**Task item:** An exact transcription of the data below is needed.

**Given records:**
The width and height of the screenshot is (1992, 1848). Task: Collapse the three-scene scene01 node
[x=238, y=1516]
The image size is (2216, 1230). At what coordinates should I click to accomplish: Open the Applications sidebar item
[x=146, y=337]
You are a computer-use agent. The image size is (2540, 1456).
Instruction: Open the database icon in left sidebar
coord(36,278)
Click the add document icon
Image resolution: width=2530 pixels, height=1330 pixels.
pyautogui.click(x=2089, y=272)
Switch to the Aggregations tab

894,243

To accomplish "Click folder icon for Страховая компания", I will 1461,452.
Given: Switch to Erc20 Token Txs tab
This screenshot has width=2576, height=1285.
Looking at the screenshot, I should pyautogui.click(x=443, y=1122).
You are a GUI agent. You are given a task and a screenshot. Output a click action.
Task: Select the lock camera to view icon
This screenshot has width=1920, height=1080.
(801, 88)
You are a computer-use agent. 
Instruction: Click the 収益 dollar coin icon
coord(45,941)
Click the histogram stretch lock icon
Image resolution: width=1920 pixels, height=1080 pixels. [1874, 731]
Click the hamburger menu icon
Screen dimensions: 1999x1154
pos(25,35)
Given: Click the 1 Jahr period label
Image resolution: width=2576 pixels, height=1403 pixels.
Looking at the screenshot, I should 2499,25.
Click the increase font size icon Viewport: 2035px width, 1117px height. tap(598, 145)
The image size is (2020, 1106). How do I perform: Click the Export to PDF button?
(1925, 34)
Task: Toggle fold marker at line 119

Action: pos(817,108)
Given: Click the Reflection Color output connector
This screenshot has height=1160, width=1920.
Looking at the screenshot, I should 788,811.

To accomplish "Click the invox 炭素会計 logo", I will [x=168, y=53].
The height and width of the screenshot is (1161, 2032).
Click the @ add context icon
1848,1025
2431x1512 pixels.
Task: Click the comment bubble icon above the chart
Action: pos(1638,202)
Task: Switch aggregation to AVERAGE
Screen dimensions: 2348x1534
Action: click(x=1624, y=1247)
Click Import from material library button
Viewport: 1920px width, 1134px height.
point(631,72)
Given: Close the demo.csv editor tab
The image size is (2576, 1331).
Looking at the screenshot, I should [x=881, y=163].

**Answer section:**
The width and height of the screenshot is (1992, 1848). Task: Collapse the three-scene scene01 node
[x=238, y=1516]
The image size is (2216, 1230). At what coordinates should I click to accomplish: Open the Applications sidebar item
[x=146, y=337]
You are a computer-use agent. The image size is (2540, 1456).
Instruction: Open the database icon in left sidebar
coord(36,278)
Click the add document icon
Image resolution: width=2530 pixels, height=1330 pixels.
pyautogui.click(x=2089, y=272)
Switch to the Aggregations tab

894,243

To accomplish "Click folder icon for Страховая компания", I will 1461,452.
Given: Switch to Erc20 Token Txs tab
This screenshot has width=2576, height=1285.
Looking at the screenshot, I should pyautogui.click(x=443, y=1122).
You are a GUI agent. You are given a task and a screenshot. Output a click action.
Task: Select the lock camera to view icon
This screenshot has width=1920, height=1080.
(801, 88)
You are a computer-use agent. 
Instruction: Click the 収益 dollar coin icon
coord(45,941)
Click the histogram stretch lock icon
Image resolution: width=1920 pixels, height=1080 pixels. [1874, 731]
Click the hamburger menu icon
Screen dimensions: 1999x1154
pos(25,35)
Given: Click the 1 Jahr period label
Image resolution: width=2576 pixels, height=1403 pixels.
Looking at the screenshot, I should 2499,25.
Click the increase font size icon Viewport: 2035px width, 1117px height. tap(598, 145)
The image size is (2020, 1106). How do I perform: Click the Export to PDF button?
(1925, 34)
Task: Toggle fold marker at line 119

Action: pos(817,108)
Given: Click the Reflection Color output connector
This screenshot has height=1160, width=1920.
Looking at the screenshot, I should 788,811.

To accomplish "Click the invox 炭素会計 logo", I will [x=168, y=53].
The height and width of the screenshot is (1161, 2032).
Click the @ add context icon
1848,1025
2431x1512 pixels.
Task: Click the comment bubble icon above the chart
Action: pos(1638,202)
Task: Switch aggregation to AVERAGE
Screen dimensions: 2348x1534
Action: click(x=1624, y=1247)
Click Import from material library button
Viewport: 1920px width, 1134px height.
point(631,72)
Given: Close the demo.csv editor tab
The image size is (2576, 1331).
Looking at the screenshot, I should [x=881, y=163].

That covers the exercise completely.